San Miguel del Monte es el pequeño pueblo en el que paso mis fines de semana. Allí, más o menos todos fueron testigos de la masacre policial, que quedó filmada y documentada. Pero desde hace un mes, como en Fuenteovejuna, la ciudad está militarizada. La orden parece ser implantar el miedo para que nadie se anime a declarar lo que todo el mundo sabe o sospecha o vio o teme haber visto. Aquí todos saben quiénes son unos y otros. ¿Habrán de arrasar con todos?

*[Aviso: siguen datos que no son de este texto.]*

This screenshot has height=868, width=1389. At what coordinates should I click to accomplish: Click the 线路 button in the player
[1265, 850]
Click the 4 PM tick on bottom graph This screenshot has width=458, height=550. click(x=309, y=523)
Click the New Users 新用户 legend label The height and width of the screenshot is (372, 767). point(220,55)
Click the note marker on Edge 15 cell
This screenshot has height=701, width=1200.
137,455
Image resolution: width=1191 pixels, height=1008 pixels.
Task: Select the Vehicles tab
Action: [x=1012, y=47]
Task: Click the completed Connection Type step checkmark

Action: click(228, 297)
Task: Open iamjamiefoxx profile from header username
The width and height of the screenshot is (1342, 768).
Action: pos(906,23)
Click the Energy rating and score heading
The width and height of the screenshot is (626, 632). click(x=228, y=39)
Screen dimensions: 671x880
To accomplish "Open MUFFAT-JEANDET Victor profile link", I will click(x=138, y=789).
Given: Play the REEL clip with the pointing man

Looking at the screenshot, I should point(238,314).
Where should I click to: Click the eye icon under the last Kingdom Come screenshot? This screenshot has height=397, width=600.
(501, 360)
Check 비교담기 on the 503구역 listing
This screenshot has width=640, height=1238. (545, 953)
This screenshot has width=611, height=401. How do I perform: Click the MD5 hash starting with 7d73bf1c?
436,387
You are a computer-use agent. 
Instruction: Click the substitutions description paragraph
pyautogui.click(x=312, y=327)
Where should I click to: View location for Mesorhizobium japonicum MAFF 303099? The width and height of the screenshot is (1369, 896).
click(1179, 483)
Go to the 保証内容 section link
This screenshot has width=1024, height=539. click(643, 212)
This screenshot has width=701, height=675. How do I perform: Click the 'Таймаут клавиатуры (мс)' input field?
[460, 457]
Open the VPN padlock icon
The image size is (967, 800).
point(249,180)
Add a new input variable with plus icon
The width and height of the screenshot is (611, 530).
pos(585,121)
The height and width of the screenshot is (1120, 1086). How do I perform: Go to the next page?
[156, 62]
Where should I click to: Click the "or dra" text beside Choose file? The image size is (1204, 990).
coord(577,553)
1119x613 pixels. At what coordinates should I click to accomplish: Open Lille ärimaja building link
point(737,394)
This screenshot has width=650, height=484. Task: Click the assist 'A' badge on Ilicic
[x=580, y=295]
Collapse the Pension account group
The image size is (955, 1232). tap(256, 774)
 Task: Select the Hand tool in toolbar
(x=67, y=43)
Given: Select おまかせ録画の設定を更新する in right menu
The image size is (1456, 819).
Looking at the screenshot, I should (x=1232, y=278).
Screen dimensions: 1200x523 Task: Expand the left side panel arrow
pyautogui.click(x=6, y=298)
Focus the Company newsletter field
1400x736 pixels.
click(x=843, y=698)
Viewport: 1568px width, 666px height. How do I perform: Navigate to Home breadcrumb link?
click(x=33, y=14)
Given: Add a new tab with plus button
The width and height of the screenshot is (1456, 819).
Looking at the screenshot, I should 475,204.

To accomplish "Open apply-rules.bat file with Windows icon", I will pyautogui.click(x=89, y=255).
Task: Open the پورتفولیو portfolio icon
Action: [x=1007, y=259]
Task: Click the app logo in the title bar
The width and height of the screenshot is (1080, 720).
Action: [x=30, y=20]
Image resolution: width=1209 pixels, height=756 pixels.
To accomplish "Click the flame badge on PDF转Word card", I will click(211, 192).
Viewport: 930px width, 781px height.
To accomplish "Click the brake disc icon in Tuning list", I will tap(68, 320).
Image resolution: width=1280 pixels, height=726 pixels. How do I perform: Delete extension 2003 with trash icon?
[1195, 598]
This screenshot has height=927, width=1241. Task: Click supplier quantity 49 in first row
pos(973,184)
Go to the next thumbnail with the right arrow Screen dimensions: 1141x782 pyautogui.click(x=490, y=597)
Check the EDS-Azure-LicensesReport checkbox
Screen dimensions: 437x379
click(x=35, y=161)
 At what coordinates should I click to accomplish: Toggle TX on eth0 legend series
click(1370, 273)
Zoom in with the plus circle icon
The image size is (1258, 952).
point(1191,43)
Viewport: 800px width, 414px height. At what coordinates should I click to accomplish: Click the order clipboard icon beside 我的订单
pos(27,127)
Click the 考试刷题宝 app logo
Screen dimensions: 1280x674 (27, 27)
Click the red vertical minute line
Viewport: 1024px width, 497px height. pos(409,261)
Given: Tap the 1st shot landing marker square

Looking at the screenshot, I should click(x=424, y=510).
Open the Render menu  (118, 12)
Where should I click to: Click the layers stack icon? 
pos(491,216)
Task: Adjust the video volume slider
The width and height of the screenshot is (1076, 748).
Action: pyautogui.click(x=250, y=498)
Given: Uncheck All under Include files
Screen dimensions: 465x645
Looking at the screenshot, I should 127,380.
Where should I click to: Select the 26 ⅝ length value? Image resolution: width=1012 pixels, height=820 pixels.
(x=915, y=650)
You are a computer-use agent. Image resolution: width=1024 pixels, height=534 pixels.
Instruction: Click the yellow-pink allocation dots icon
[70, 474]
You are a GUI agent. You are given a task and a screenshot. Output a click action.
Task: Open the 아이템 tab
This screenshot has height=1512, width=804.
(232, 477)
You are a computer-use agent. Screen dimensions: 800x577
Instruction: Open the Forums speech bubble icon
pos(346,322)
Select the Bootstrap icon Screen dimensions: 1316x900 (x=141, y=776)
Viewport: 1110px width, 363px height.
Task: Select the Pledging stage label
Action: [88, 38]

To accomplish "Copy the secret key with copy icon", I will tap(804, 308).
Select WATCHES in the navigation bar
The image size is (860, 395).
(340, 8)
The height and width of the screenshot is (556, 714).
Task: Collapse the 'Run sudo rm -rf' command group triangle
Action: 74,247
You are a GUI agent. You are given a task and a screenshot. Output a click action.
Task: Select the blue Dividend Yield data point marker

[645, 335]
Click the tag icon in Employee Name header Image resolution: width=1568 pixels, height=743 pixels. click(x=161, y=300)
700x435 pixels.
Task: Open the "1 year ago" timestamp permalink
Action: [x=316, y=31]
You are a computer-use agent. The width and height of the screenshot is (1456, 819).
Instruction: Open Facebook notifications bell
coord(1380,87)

Esta semana, la revista Cítrica publicó la historia de Alexis Rodríguez, que fue quien vio la balacera sobre el auto de los chicos desde el Centro de Monitoreo de la Municipalidad de Monte. Alexis tuvo el valor de entregar las pruebas a la Justicia (es su trabajo) y desde entonces fue separado de su cargo. Se adujo que fue para preservarlo, pero al apartarlo del empleo lo que hicieron fue exponerlo: ahora los policías criminales saben quién puso la prueba. Le ofrecen volver al trabajo pero en horario nocturno, que es una manera de obligarlo a renunciar a su otro trabajo (con uno solo nadie vive al día) y si no acepta el cambio de horario, comenzarán a descontarle los días no trabajados. Es una forma de pedirle que renuncie.
Esta patoteada no puede salirles gratis. Toda una ciudad se ha plantado firme en sus principios. Alexis es apenas uno de los héroes antes anónimos que empiezan a levantar la voz: “La policía es una gran familia, vienen todos de una misma escuela, por más que aparten de su cargo a los implicados todo va a seguir igual. Si algo cambia acá, es porque la gente ya no se va a quedar callada nunca más”.
Lo que torna insoportables a los clásicos es su persistencia. Bien mirado, nada en el gran teatro está exento del ridículo. Si los clásicos vuelven a tener vigencia una y otra vez es porque el mundo está estancado en su miseria, y la naturaleza es más propensa a favorecer una adaptación biológica lenta y selectiva antes que una mejora inmediata y necesaria en el pensamiento y la razón.